(Dataset excerpts)
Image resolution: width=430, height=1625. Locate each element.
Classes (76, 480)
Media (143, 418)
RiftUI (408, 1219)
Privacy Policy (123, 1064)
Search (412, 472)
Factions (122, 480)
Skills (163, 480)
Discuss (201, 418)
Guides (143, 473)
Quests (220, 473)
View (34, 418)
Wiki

(Your task)
Transcribe all of the material exactly as it was written.

(Response to the task)
Image resolution: width=430, height=1625. Locate each element.
Classes (76, 480)
Media (143, 418)
RiftUI (408, 1219)
Privacy Policy (123, 1064)
Search (412, 472)
Factions (122, 480)
Skills (163, 480)
Discuss (201, 418)
Guides (143, 473)
Quests (220, 473)
View (34, 418)
Wiki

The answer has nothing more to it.